L’industria del caffè in Vietnam si trova a un punto di svolta fondamentale, dove il potenziale per accrescere il valore della varietà Robusta dipende dalla capacità di creare un marchio nazionale e perseguire uno sviluppo sostenibile. Il paese coltiva diverse varietà di caffè, tra cui Arabica, Liberica e Moka, ma la Robusta domina in modo schiacciante, coprendo circa il 95% della superficie agricola dedicata a questa coltura.
I dati sulle esportazioni del 2025 confermano il ruolo centrale di questa varietà per l’economia nazionale. Con un volume di oltre 1,3 milioni di tonnellate, pari a circa il 94% del totale esportato, la Robusta ha generato un valore di circa 6,59 miliardi di dollari. L’Arabica, pur mostrando segnali di crescita, ha registrato circa 81.200 tonnellate, equivalenti a 550 milioni di dollari e a solo il 6% dei volumi complessivi. Il Vietnam si attesta così come il maggiore esportatore mondiale di Robusta, destinando all’estero circa l’85% della sua produzione totale di caffè e portando il fatturato record complessivo del comparto a sfiorare i 9 miliardi di dollari nel 2025.
Questi numeri riflettono un’evoluzione profonda: la Robusta vietnamita sta trasformando la propria immagine sul mercato globale, passando da semplice materia prima di base a prodotto dal valore intrinseco riconosciuto. L’innalzamento della qualità ha interessato l’intera filiera, dal miglioramento delle tecniche di coltivazione alla tracciabilità, fino all’adeguamento agli standard internazionali e al rafforzamento della trasformazione industriale.

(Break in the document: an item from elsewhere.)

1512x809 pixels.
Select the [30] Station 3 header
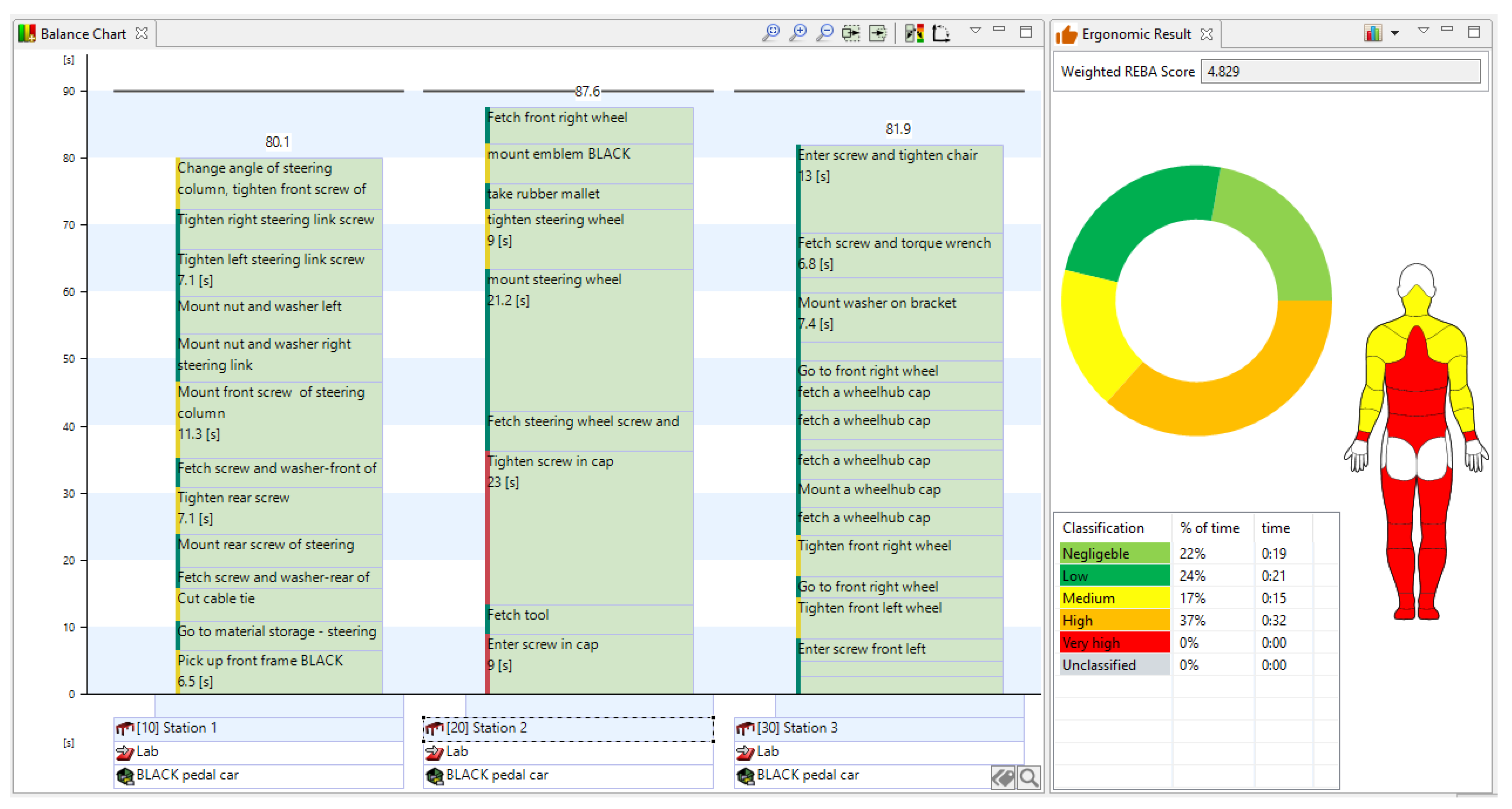(879, 727)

Parallelamente, il mercato globale sta modificando la propria percezione, non considerando più la Robusta come un mero ingrediente economico da miscelare all’Arabica per contenere i costi, ma come una varietà autonoma in grado di offrire tazze di elevata qualità.

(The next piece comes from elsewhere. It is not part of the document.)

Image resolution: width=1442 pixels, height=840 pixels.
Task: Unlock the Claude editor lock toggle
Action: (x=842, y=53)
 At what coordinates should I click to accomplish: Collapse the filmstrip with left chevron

Storicamente, molte aziende torrefattrici internazionali hanno utilizzato la Robusta in percentuali superiori al 50% nelle proprie miscele commerciali, evitando tuttavia di indicarne la provenienza o la presenza sulle confezioni. L’entrata in vigore del Regolamento dell’Unione Europea sulla deforestazione (EUDR) imporrà la trasparenza sull’origine dei prodotti, rendendo la menzione dell’origine vietnamita sempre più visibile sui mercati mondiali. La posizione del paese appare favorita anche dalla classificazione tra le nazioni a basso rischio secondo le normative ecologiche europee, elemento che garantisce un vantaggio competitivo importante in termini di reputazione e sostenibilità rispetto ad altri paesi produttori.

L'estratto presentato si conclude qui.